A recent article in Forbes discusses new research findings that point toward a shift in perception about psychedelic drugs.
The idea that psychedelics cause psychosis has a long history in urban mythology. In the 1980s, the story was that "seven hits of acid make you legally insane."
Of course, the number fluctuated through the years, but the core idea-drugs like LSD and psilocybin are dangerous to our long term mental health-remained a constant.
Now the story is changing.
Two new studies have found no link between psychedelic use and a wide suite of mental health conditions, including schizophrenia, psychosis, depression, anxiety disorders and suicide attempts.
The first, conducted by researchers from the Norwegian University of Science, made use of the copious data compiled by US National Survey of Drug Use and Health. By examining answers from 135,000 people who took the survey between 2008 and 2011, the researchers identified their core study group-the 14 percent of survey-takers who said they had used any of the three classic psychedelics (acid, mushrooms, or peyote) at some point in their lives.
Working backwards, they discovered that psychedelic-users were not at an increased risk of developing eleven key indicators of serious mental health problems.

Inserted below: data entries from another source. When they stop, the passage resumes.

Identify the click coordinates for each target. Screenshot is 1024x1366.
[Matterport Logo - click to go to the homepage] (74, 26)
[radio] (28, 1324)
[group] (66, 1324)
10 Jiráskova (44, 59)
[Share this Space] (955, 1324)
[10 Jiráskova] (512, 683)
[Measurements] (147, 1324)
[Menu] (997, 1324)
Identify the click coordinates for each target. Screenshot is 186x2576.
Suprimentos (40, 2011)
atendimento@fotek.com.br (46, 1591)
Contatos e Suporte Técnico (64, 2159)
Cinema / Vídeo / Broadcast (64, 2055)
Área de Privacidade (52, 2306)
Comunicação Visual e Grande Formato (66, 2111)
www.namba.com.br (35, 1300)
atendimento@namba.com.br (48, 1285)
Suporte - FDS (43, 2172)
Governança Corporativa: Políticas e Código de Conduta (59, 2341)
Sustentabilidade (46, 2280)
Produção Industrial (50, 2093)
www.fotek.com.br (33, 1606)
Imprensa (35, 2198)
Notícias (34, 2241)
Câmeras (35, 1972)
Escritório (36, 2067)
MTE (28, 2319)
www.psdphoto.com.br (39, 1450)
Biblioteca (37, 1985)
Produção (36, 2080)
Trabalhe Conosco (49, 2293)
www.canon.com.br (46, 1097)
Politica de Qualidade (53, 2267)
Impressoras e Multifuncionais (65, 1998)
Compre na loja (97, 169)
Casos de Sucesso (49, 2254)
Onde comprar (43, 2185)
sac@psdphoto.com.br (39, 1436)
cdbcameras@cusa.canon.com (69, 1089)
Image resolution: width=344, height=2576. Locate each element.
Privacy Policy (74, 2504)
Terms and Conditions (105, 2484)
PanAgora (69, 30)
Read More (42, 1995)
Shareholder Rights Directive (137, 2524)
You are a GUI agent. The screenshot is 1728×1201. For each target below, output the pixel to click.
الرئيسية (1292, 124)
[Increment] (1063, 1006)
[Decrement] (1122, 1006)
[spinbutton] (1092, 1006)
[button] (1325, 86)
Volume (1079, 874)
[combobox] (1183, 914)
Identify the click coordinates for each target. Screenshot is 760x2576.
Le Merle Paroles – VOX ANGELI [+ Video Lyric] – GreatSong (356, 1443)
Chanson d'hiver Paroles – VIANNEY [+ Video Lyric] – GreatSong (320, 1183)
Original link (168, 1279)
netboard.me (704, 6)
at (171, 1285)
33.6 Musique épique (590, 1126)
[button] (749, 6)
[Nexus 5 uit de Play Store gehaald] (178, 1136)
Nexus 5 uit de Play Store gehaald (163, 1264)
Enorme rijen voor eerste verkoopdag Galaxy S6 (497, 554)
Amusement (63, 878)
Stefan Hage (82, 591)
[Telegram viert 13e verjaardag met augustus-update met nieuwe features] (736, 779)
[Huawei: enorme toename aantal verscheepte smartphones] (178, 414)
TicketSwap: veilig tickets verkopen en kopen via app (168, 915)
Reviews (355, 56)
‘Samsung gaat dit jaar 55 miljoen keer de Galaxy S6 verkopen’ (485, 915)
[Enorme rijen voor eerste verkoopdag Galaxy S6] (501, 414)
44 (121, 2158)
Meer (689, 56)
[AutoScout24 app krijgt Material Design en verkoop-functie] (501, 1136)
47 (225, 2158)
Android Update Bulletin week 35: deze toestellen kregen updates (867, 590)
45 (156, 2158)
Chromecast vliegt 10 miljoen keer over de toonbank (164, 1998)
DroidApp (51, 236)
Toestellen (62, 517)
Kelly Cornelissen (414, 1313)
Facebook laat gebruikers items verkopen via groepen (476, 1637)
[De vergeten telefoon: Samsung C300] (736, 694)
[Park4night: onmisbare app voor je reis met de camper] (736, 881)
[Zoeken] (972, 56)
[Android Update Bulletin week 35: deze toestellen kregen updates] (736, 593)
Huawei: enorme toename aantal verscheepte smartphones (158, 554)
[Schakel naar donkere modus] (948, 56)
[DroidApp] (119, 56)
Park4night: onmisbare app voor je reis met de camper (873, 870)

A second study done at the University of Alabama and Johns Hopkins confirmed this finding. This study used the National Survey as core data, but examined responses from 2008 to 2012. Here too, the researchers involved also found no causal relationship between the three classic psychedelics and long-term mental health problems.
But where this second study gets even more interesting is that the researchers then inverted their line of questioning and went looking for positive mental health developments. And they found them. People who had tried LSD or psilocybin had lower lifetime rates of suicidal thoughts and attempts.